Stated problem
Rewrite the listing from the line with "The height and width of the screenshot is (812, 1500)." up to and including the line with "point(1356,310)" as a CSV with the columns text and answer. Use one row per answer, and put each field in quotation marks with its line breaks replaced by spaces.

Listing for locating displayed items:
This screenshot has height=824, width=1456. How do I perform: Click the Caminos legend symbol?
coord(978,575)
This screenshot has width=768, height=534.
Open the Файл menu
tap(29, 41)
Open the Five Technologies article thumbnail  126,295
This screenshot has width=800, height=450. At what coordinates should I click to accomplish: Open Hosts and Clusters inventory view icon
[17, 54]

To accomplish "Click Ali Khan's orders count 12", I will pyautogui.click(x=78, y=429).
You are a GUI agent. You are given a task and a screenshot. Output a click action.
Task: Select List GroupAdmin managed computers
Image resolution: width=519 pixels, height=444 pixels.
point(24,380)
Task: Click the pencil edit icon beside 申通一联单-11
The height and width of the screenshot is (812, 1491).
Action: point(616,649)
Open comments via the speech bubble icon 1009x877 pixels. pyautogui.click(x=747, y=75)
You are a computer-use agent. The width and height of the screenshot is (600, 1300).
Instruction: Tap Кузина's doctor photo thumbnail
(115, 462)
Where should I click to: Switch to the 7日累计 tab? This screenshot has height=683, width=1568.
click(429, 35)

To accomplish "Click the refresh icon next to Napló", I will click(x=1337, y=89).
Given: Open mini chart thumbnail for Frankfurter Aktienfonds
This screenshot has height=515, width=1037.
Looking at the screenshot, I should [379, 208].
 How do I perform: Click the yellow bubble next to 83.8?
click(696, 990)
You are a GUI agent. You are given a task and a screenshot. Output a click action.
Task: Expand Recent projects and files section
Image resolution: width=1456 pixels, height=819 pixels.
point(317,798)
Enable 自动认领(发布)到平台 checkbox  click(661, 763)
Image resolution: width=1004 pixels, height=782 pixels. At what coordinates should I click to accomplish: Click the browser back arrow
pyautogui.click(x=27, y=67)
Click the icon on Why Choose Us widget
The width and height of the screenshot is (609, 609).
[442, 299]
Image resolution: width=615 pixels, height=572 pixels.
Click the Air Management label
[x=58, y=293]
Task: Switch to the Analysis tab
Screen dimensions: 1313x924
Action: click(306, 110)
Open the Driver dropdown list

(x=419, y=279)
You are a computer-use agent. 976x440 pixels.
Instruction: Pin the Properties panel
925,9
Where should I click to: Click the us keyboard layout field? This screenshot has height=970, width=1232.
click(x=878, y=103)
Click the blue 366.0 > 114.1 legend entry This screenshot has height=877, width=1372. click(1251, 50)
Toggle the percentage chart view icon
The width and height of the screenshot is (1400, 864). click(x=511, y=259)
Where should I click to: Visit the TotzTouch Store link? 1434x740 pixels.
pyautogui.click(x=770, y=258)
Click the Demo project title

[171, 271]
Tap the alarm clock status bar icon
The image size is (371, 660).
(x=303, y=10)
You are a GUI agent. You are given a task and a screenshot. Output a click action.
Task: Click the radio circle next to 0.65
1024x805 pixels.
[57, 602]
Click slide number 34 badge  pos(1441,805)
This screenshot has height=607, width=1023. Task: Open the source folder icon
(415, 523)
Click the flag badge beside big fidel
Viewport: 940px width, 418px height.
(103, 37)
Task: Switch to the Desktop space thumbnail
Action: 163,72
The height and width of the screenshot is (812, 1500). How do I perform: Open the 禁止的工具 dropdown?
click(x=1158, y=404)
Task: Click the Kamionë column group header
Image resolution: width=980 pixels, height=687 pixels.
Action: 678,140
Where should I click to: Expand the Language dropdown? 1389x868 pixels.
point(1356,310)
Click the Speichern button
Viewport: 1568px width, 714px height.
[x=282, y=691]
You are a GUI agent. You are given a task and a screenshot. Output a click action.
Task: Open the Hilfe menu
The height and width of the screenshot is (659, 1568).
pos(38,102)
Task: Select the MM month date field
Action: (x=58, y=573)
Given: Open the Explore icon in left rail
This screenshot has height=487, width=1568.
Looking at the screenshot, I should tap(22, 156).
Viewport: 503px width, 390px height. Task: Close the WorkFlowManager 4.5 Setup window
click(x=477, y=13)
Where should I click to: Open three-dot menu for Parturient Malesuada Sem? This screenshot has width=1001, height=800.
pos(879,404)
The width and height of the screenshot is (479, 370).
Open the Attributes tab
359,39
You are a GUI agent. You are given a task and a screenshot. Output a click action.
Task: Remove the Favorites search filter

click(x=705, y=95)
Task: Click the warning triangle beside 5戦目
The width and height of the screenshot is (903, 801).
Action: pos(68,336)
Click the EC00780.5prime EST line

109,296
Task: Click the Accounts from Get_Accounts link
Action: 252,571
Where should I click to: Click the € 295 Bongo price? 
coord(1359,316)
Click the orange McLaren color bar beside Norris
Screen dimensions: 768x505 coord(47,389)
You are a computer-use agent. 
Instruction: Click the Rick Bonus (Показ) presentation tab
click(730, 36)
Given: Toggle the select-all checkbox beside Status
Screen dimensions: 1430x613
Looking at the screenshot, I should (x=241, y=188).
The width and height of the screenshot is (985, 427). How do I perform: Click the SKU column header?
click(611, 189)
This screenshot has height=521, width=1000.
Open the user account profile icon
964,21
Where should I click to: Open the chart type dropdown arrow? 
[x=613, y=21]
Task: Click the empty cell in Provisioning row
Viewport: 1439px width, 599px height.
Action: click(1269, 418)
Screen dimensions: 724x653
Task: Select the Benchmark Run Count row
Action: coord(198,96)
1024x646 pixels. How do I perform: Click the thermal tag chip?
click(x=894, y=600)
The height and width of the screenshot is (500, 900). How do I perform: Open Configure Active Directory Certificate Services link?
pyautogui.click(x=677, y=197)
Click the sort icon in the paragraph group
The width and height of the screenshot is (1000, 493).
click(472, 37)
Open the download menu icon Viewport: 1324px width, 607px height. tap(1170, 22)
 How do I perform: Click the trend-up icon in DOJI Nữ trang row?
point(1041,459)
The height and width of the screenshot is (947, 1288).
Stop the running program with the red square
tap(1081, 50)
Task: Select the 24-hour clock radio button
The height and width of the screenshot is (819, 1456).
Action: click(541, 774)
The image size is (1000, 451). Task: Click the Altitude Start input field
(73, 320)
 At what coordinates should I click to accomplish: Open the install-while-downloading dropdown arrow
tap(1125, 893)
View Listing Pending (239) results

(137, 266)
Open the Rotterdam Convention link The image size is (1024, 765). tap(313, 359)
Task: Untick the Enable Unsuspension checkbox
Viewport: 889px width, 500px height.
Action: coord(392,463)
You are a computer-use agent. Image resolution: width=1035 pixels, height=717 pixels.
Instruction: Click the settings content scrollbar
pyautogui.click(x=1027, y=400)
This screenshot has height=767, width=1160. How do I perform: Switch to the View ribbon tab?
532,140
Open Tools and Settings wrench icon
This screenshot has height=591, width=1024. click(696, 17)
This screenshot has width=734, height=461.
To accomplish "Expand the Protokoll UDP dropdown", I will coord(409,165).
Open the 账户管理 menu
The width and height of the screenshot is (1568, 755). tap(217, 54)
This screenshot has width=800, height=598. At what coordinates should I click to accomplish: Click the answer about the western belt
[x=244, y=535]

Expected output
text,answer
"The height and width of the screenshot is (812, 1500). How do I perform: Open the 禁止的工具 dropdown?","click(x=1158, y=404)"
"Task: Click the Kamionë column group header Image resolution: width=980 pixels, height=687 pixels.","Action: 678,140"
"Where should I click to: Expand the Language dropdown? 1389x868 pixels.","point(1356,310)"